The latest S&P CoreLogic Case-Shiller Index of home prices, released on Tuesday, showed nationwide price rose 5% in July from a year ago, down from a 5.5% annual gain the prior month.

On a seasonally adjusted basis, prices rose 0.18% nationally in July from June, and also rose on a monthly basis in all but two of the 20 large metro areas tracked by the index. San Francisco and Tampa, FL were the exceptions, though both markets saw prices higher than one year ago.

“Accounting for seasonality of home purchases, we have witnessed 14 consecutive record highs in our National Index,” says Brian D. Luke, head of commodities, real & digital assets for S&P Global. “Overall, the indices continue to grow at a rate that exceeds long-run averages after accounting for inflation.”

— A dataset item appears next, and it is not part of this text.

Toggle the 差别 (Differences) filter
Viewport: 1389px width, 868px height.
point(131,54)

The latest Case-Shiller release covers the months of May, June, and July, typically a seasonal peak period for home prices. Still, after mortgage rates peaked in May, the market began to swing in favor of buyers, with home sales activity falling, and time on market and price cuts rising.

“We expect the rate of home price growth to slow somewhat over the next few months before reaccelerating amidst falling interest rates,” says Realtor.com® Senior Economist Ralph McLaughlin.

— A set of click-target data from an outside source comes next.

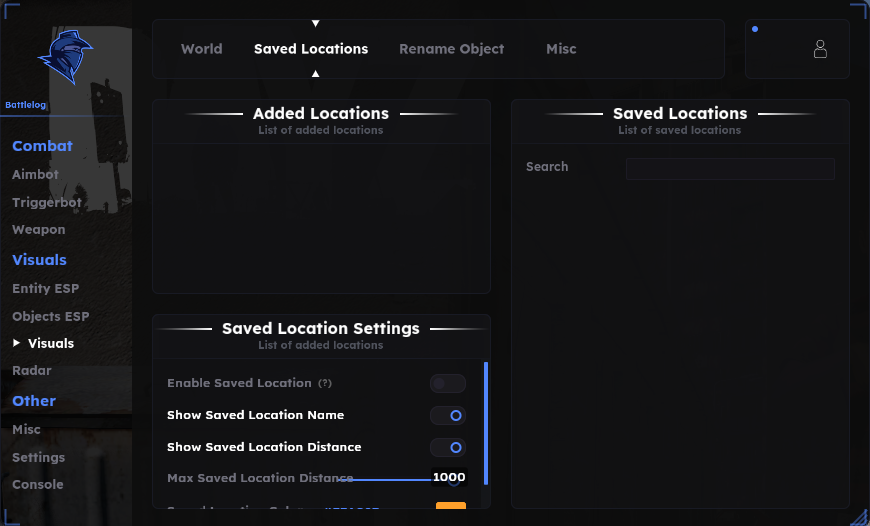Toggle Show Saved Location Name off
870x526 pixels.
[x=448, y=415]
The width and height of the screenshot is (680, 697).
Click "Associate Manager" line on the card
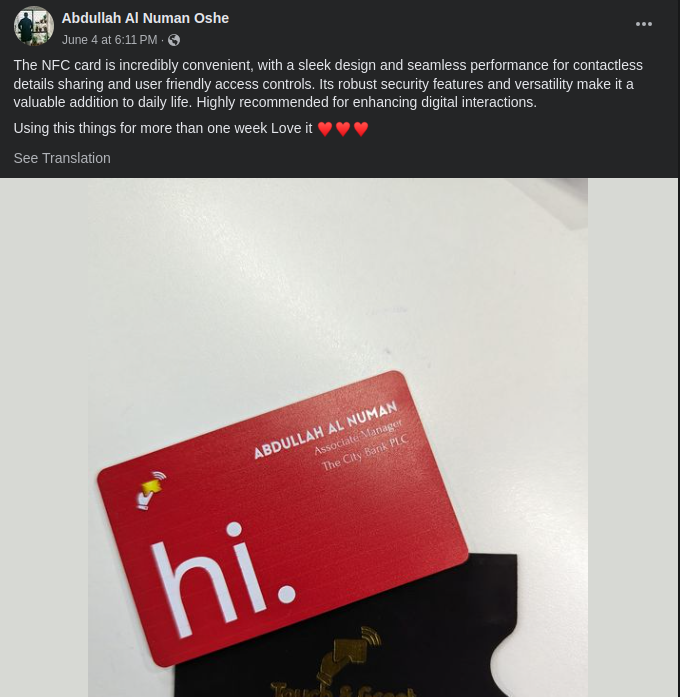click(358, 437)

The Realtor.com economic research team is forecasting full-year price growth of just 4.6% for the 2024, which would imply further cooling in home price growth over the next few months of data releases, he notes.

“However, with mortgage rates falling to 24-month lows and a high probability of further rate reductions, there is a significant chance that the rate of home price growth will bottom out over the next months and then reaccelerate at the end of the year or at the beginning of next as the purchasing power of homebuyers begins to reflect a more favorable rate environment,” says McLaughlin.